Rewrite the rows below so that every instance of "screenshot" becomes "screen capture", with nothing else altered.

++++

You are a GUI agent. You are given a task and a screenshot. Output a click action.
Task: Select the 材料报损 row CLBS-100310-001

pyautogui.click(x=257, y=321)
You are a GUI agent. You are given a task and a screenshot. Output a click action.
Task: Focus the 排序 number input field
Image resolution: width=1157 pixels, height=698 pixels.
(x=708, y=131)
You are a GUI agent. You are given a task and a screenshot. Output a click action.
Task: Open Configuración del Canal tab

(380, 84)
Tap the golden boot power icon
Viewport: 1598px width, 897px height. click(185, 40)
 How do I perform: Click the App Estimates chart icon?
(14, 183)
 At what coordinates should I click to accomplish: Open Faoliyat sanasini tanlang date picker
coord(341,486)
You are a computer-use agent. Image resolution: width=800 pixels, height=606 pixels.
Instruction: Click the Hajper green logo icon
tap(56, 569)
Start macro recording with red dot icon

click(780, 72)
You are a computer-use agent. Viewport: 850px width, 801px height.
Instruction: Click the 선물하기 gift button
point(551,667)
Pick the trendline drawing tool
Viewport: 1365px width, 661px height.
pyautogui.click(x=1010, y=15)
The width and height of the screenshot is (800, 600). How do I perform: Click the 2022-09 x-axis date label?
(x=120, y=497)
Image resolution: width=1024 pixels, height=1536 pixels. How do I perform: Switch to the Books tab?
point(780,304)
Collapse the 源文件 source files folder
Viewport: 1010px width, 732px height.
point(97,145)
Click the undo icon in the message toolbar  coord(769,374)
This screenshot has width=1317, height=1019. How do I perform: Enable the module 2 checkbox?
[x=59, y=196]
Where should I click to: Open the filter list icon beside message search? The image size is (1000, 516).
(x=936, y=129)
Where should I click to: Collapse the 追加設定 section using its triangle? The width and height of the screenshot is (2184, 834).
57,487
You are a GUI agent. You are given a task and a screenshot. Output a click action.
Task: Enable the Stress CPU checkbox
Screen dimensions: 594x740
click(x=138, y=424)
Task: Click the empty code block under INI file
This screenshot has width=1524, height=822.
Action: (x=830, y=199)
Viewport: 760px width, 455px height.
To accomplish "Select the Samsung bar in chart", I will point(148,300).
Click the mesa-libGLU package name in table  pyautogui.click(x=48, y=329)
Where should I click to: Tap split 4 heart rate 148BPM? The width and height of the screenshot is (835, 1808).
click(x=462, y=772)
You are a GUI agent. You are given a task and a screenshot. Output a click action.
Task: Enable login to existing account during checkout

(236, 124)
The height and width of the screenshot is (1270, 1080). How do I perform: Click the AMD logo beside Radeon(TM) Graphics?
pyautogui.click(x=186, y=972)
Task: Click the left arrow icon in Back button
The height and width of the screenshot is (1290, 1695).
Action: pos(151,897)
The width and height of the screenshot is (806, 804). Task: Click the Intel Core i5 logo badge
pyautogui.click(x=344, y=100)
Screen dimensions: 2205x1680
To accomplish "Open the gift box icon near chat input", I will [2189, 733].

++++

The output -
You are a GUI agent. You are given a task and a screen capture. Output a click action.
Task: Select the 材料报损 row CLBS-100310-001

pyautogui.click(x=257, y=321)
You are a GUI agent. You are given a task and a screen capture. Output a click action.
Task: Focus the 排序 number input field
Image resolution: width=1157 pixels, height=698 pixels.
(x=708, y=131)
You are a GUI agent. You are given a task and a screen capture. Output a click action.
Task: Open Configuración del Canal tab

(380, 84)
Tap the golden boot power icon
Viewport: 1598px width, 897px height. click(185, 40)
 How do I perform: Click the App Estimates chart icon?
(14, 183)
 At what coordinates should I click to accomplish: Open Faoliyat sanasini tanlang date picker
coord(341,486)
You are a computer-use agent. Image resolution: width=800 pixels, height=606 pixels.
Instruction: Click the Hajper green logo icon
tap(56, 569)
Start macro recording with red dot icon

click(780, 72)
You are a computer-use agent. Viewport: 850px width, 801px height.
Instruction: Click the 선물하기 gift button
point(551,667)
Pick the trendline drawing tool
Viewport: 1365px width, 661px height.
pyautogui.click(x=1010, y=15)
The width and height of the screen capture is (800, 600). How do I perform: Click the 2022-09 x-axis date label?
(x=120, y=497)
Image resolution: width=1024 pixels, height=1536 pixels. How do I perform: Switch to the Books tab?
point(780,304)
Collapse the 源文件 source files folder
Viewport: 1010px width, 732px height.
point(97,145)
Click the undo icon in the message toolbar  coord(769,374)
This screen capture has width=1317, height=1019. How do I perform: Enable the module 2 checkbox?
[x=59, y=196]
Where should I click to: Open the filter list icon beside message search? The image size is (1000, 516).
(x=936, y=129)
Where should I click to: Collapse the 追加設定 section using its triangle? The width and height of the screen capture is (2184, 834).
57,487
You are a GUI agent. You are given a task and a screen capture. Output a click action.
Task: Enable the Stress CPU checkbox
Screen dimensions: 594x740
click(x=138, y=424)
Task: Click the empty code block under INI file
This screen capture has width=1524, height=822.
Action: (x=830, y=199)
Viewport: 760px width, 455px height.
To accomplish "Select the Samsung bar in chart", I will point(148,300).
Click the mesa-libGLU package name in table  pyautogui.click(x=48, y=329)
Where should I click to: Tap split 4 heart rate 148BPM? The width and height of the screen capture is (835, 1808).
click(x=462, y=772)
You are a GUI agent. You are given a task and a screen capture. Output a click action.
Task: Enable login to existing account during checkout

(236, 124)
The height and width of the screen capture is (1270, 1080). How do I perform: Click the AMD logo beside Radeon(TM) Graphics?
pyautogui.click(x=186, y=972)
Task: Click the left arrow icon in Back button
The height and width of the screen capture is (1290, 1695).
Action: pos(151,897)
The width and height of the screen capture is (806, 804). Task: Click the Intel Core i5 logo badge
pyautogui.click(x=344, y=100)
Screen dimensions: 2205x1680
To accomplish "Open the gift box icon near chat input", I will [2189, 733].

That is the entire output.